I doubt nothing of what Russell Riley writes in the _Washington Post_ about the lapsed state of record-keeping in the White House. It accords too well with what I have observed elsewhere. Neither do I doubt that political expediency has played a role there and elsewhere in the Executive Branch in permitting this state of affairs to endure for at least two decades. All this conceded, it remains that both Riley's article and Krusten's post are somewhat misleading. To wit:

(1) There is, I must stress, no reason at all to believe, as Riley and Krusten imply, that the state of record keeping is worse in the White House than elsewhere in the Executive Branch. I dare say, in fact, that it is better. Record-keeping has everywhere collapsed in the government, and not only in the United States. (European officials historians with whom I have worked indicate that the problem exists on the Continent as well.) The root cause is, as I have in the past observed in this forum, the inability of the government to deal with electronic records. This is not, I stress, inherent in the nature of electronic records. Indeed, the advent of electronic records should have improved record-keeping. That it failed to do is entirely owning to a failure to institute appropriate archival procedures when the transition to computers was made in the 1980s. Malfeasance has more exploited this state of affairs than caused it.

(2) The loss to history is severe, but as citizens we should not lose sight of the fact that two other consequences are more worse: the loss of accountability for official acts and a generalized decline in the efficiency of government due to the loss or misplacement of documents. The day shall surely come, I predict, when some great and terrible event will bring all these consequences home to the country at large.

What then is to be done?

(1) Congress must empanel a national commission to devise appropriate archival standards and methods of enforcement. These must include, inter alia, stringent and specific standards, enforceable under law, for what must be documented as well how the resulting records are to be preserved. There should be severe criminal penalties for infringements.

(2) Government must engage leading companies in the field of data storage to advise in the creation of an archival system appropriate for an age of electronic records. Too little of the requisite talent exists in the government, where it is any case liable to be inhibited by caution and hostility to change.

(3) The professional societies of the learned professions should form an alliance to preserve public accountability, governmental efficiency, and the historical records.To these ends the societies should petition Congress to address the collapse of record-keeping while suing select federal agencies to observe such archival regulations as they now have, inadequate though they be.

(4) The FOIA should be abolished, to be replaced by a strict 30-year role. This will reduce the temptation to destroy records or else not keep them in the first place. Declassifiers, now inundated by mostly frivolous requests under the FOIA, could then resume progressive declassification of record groups, which has all but stopped.

I must note in conclusion that one of the most serious obstacles to a redress of the national crisis of record-keeping resides in the yawning indifference of historians to it.

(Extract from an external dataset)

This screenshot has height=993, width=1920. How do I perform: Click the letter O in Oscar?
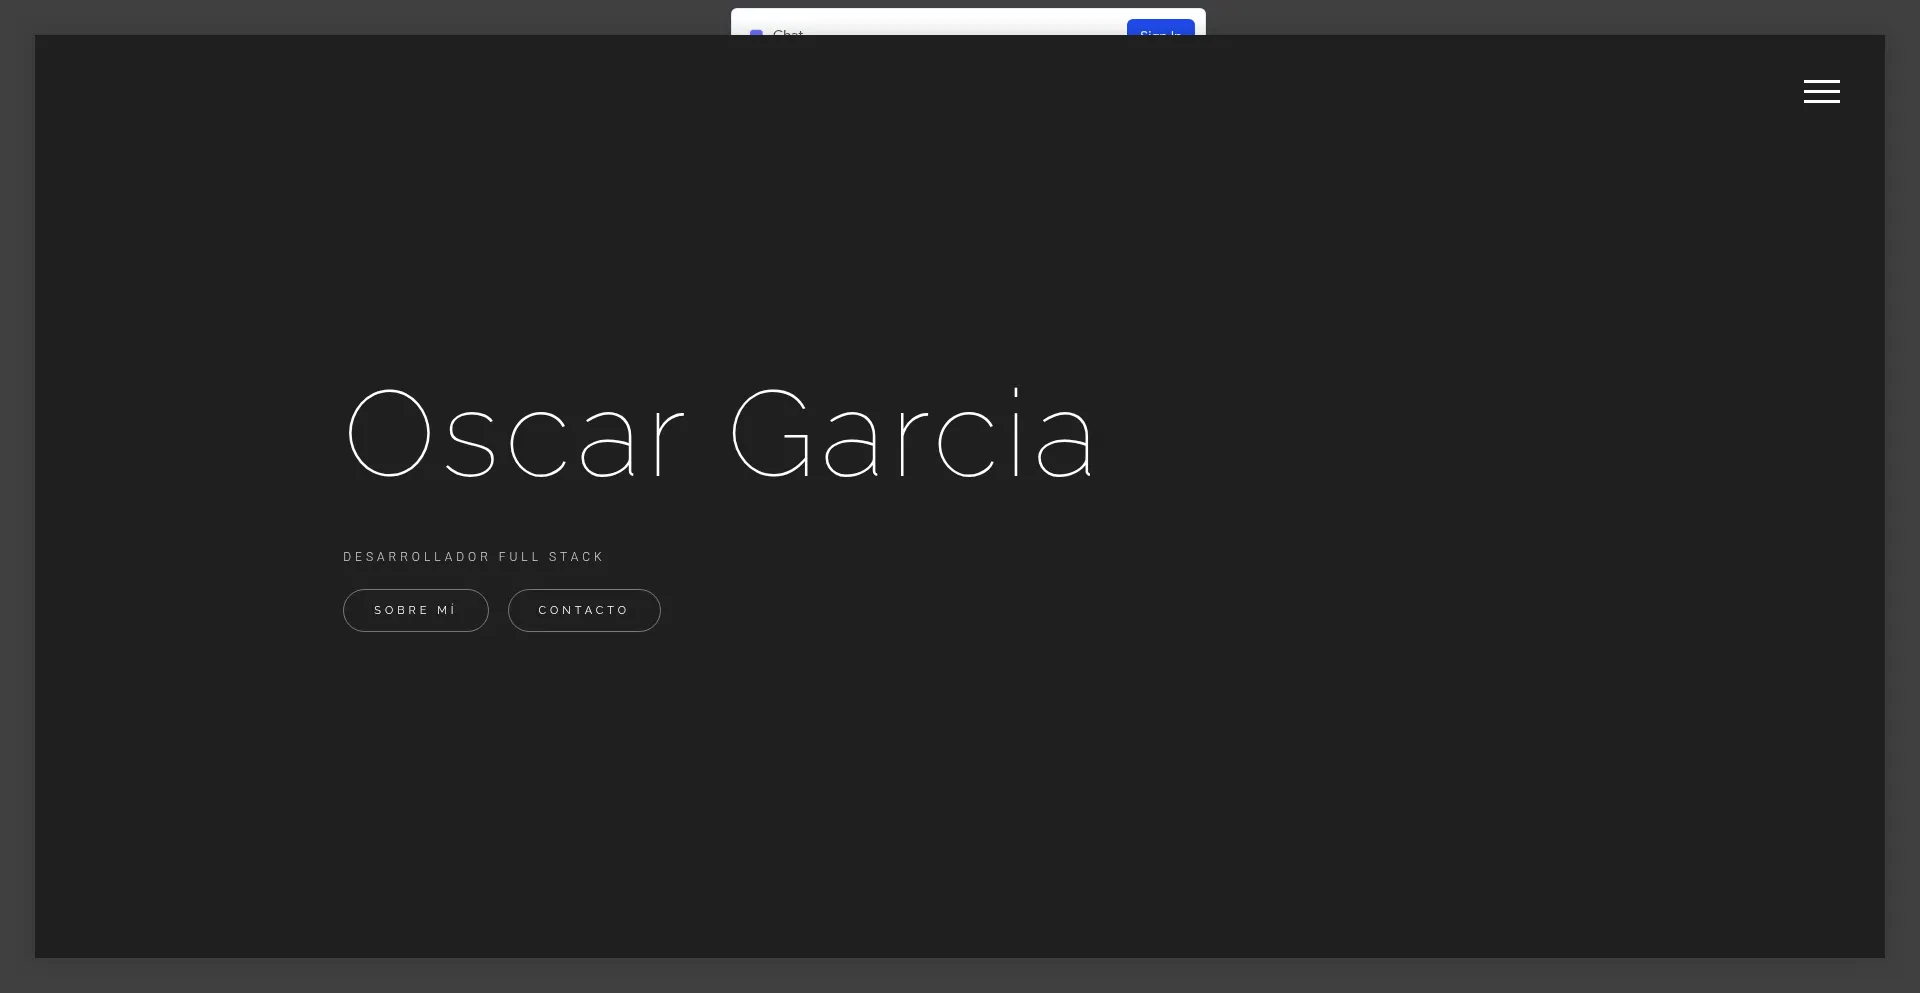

I have agitated this issue for some years, finding that with only the rarest exceptions historians are so narcissisticly engaged in their own research that they care not a whit for their professional descendants. The issue of declassification arouses them, predictabibly, but the usual attitude toward the problem of record-keeping is, "I've got mine. After all, the Eisenhower Administration kept good records." Even organizations that style themselves champions of declassification, and which, like so-many bloodhounds, will pursue records under the FOIA to prove that he United States was beastly to their favorite third-world dictators, have remained resolutely indifferent to the crisis of record-keeping. They have theirs - or will in time.